- WRITTEN INSTRUCTION: Reproduce the lines of the material verbatim, from its start through the line containing "pyautogui.click(x=422, y=581)", inclusive.

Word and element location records
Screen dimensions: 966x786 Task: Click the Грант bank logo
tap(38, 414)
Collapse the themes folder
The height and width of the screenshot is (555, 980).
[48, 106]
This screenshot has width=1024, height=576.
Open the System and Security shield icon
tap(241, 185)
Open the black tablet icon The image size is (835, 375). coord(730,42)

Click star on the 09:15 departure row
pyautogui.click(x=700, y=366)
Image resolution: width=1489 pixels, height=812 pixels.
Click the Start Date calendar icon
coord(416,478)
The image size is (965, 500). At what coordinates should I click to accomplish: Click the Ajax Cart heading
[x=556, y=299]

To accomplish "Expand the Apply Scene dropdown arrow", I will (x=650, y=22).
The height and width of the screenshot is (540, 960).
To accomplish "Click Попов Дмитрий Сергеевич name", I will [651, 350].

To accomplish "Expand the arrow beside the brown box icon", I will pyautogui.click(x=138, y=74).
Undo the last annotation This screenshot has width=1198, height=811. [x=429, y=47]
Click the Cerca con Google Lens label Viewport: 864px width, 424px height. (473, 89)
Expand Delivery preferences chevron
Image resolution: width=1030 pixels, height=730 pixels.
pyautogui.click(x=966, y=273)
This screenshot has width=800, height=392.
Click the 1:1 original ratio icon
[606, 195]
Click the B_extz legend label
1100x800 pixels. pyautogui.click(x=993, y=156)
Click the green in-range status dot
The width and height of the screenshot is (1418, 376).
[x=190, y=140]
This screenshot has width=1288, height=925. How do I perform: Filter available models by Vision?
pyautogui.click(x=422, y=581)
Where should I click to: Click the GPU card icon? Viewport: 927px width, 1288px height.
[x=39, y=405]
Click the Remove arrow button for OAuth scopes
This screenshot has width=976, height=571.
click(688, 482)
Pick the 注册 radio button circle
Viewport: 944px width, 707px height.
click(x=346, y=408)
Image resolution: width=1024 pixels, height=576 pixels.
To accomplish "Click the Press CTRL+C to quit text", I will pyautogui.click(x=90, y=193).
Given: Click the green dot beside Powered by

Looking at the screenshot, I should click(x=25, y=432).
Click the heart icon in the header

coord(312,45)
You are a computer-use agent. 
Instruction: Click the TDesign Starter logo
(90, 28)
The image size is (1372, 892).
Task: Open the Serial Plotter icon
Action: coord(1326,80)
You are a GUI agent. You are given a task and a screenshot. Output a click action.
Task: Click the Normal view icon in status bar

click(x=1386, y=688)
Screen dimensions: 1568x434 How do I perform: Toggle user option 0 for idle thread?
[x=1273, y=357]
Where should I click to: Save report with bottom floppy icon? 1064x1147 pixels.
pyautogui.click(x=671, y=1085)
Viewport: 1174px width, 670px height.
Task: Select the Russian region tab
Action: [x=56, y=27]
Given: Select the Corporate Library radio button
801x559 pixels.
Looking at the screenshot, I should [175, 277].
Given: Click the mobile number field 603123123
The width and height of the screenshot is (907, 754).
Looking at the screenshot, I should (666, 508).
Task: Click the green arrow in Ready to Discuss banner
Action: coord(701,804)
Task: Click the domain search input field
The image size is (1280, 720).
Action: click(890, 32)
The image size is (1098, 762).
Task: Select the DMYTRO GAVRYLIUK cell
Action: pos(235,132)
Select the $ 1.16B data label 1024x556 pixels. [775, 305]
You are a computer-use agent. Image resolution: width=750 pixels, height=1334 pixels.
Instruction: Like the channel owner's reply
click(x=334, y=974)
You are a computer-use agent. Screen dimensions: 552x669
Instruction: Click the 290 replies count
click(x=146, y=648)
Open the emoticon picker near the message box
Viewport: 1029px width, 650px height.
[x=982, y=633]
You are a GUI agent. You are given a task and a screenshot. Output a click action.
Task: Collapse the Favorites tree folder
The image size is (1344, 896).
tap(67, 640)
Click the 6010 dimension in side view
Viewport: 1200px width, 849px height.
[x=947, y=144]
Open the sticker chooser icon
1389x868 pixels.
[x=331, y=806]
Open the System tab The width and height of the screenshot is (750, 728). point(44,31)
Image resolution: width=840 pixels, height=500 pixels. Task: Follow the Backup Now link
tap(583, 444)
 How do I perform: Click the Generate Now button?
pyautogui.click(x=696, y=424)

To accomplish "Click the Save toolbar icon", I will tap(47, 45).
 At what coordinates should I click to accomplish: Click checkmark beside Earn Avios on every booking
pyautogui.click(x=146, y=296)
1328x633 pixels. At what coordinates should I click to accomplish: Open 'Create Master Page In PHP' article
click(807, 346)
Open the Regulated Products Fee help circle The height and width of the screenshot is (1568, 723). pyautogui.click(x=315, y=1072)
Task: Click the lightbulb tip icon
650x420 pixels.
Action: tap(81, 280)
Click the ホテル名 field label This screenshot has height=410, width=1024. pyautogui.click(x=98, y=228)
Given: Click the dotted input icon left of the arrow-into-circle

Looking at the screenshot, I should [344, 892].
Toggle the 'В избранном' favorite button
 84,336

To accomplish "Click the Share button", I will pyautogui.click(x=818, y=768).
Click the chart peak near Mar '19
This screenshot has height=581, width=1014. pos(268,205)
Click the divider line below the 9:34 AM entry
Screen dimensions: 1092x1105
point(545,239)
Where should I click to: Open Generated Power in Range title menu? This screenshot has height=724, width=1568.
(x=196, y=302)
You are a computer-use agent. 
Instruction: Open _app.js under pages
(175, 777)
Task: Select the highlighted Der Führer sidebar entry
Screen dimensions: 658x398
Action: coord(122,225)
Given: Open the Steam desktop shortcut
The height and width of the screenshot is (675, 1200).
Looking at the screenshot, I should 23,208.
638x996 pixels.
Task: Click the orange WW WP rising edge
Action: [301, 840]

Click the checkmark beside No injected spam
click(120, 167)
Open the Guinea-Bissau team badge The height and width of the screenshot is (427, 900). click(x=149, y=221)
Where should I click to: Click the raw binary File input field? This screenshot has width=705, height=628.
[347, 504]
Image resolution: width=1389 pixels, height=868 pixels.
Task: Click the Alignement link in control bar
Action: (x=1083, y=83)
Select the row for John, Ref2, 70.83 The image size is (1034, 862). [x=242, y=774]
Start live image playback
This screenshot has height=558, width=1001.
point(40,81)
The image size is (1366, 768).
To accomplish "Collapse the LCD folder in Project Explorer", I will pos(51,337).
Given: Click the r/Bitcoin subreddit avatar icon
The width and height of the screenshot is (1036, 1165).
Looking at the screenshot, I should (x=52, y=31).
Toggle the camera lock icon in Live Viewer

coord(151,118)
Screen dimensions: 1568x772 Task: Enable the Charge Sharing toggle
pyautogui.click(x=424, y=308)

- EXPECTED ANSWER:
Screen dimensions: 966x786 Task: Click the Грант bank logo
tap(38, 414)
Collapse the themes folder
The height and width of the screenshot is (555, 980).
[48, 106]
This screenshot has width=1024, height=576.
Open the System and Security shield icon
tap(241, 185)
Open the black tablet icon The image size is (835, 375). coord(730,42)

Click star on the 09:15 departure row
pyautogui.click(x=700, y=366)
Image resolution: width=1489 pixels, height=812 pixels.
Click the Start Date calendar icon
coord(416,478)
The image size is (965, 500). At what coordinates should I click to accomplish: Click the Ajax Cart heading
[x=556, y=299]

To accomplish "Expand the Apply Scene dropdown arrow", I will (x=650, y=22).
The height and width of the screenshot is (540, 960).
To accomplish "Click Попов Дмитрий Сергеевич name", I will [651, 350].

To accomplish "Expand the arrow beside the brown box icon", I will pyautogui.click(x=138, y=74).
Undo the last annotation This screenshot has width=1198, height=811. [x=429, y=47]
Click the Cerca con Google Lens label Viewport: 864px width, 424px height. (473, 89)
Expand Delivery preferences chevron
Image resolution: width=1030 pixels, height=730 pixels.
pyautogui.click(x=966, y=273)
This screenshot has width=800, height=392.
Click the 1:1 original ratio icon
[606, 195]
Click the B_extz legend label
1100x800 pixels. pyautogui.click(x=993, y=156)
Click the green in-range status dot
The width and height of the screenshot is (1418, 376).
[x=190, y=140]
This screenshot has width=1288, height=925. How do I perform: Filter available models by Vision?
pyautogui.click(x=422, y=581)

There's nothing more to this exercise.